Normal travel to the United States has resumed for natives of seven predominantly Muslim countries – Iran, Iraq, Libya, Somalia, Sudan, Syria and Yemen – now that a court order is in place that puts a temporary hold on President Trump's Jan. 27 executive order.

On February 3, a federal judge in Seattle handed down a temporary restraining order that suspended enforcement of Trump's order, titled Protecting the Nation from Terrorist Attacks by Foreign Nationals.

The Trump Administration has appealed the injunction and a ruling on that appeal could come at any time after the case is argued on Feb. 7.

For right now, however, the lower court's order is in place and travel has resumed for those with all of the necessary documents.

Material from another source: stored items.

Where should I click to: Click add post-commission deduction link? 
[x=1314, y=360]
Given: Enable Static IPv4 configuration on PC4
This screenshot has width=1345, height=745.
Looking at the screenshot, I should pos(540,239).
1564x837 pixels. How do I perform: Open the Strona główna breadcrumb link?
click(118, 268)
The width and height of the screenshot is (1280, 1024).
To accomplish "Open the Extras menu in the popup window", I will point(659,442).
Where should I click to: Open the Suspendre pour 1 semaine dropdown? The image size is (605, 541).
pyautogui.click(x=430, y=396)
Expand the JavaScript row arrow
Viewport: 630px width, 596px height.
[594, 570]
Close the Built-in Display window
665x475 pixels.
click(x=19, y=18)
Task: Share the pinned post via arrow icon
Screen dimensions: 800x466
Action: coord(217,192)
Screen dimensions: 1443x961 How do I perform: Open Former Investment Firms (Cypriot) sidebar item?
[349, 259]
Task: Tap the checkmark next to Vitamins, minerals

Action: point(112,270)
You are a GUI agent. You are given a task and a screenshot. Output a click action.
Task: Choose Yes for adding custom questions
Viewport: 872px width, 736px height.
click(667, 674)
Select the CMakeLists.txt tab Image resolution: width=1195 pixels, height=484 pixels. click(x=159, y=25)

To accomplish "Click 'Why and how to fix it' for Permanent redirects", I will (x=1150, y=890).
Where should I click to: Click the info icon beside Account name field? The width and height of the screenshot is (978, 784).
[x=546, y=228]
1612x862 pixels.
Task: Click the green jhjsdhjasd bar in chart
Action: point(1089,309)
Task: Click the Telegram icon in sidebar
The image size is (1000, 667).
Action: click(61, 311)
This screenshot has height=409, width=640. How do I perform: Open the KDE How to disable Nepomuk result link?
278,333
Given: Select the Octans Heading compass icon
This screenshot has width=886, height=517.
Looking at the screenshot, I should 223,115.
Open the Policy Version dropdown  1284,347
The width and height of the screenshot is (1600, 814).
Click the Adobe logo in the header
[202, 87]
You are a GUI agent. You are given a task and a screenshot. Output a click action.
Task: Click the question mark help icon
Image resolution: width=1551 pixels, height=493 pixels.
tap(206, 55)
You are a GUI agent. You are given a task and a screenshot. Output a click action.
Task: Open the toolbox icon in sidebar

In accordance with the lower court's ruling, the Department of Homeland Security (DHS) has suspended any and all actions implementing the affected sections of the executive order, including actions to suspend passenger system rules that flag travelers for operational action subject to the order..

DHS personnel will resume inspection of travelers in accordance with standard policy and procedure. Further, the State Department has lifted the provisional revocation of valid visas of nationals from the seven named countries.

According to the State Department, those visas are now valid for travel to the United States if the holder is otherwise eligible. However, the State Department also stated that “individuals whose visas are expired or were physically cancelled, must apply for a new visa at a U.S. embassy or consulate, absent a Customs and Border Patrol (CBP) decision to grant parole or waive the visa requirement at the port of entry.” The State Department has also resumed processing those immigrant and non-immigrant visa applications that were halted by the executive order.

All CBP field offices have been instructed to immediately resume inspection of travelers under standard policies and procedures, and all airlines and terminal operators have been notified to permit boarding of all passengers without regard to nationality.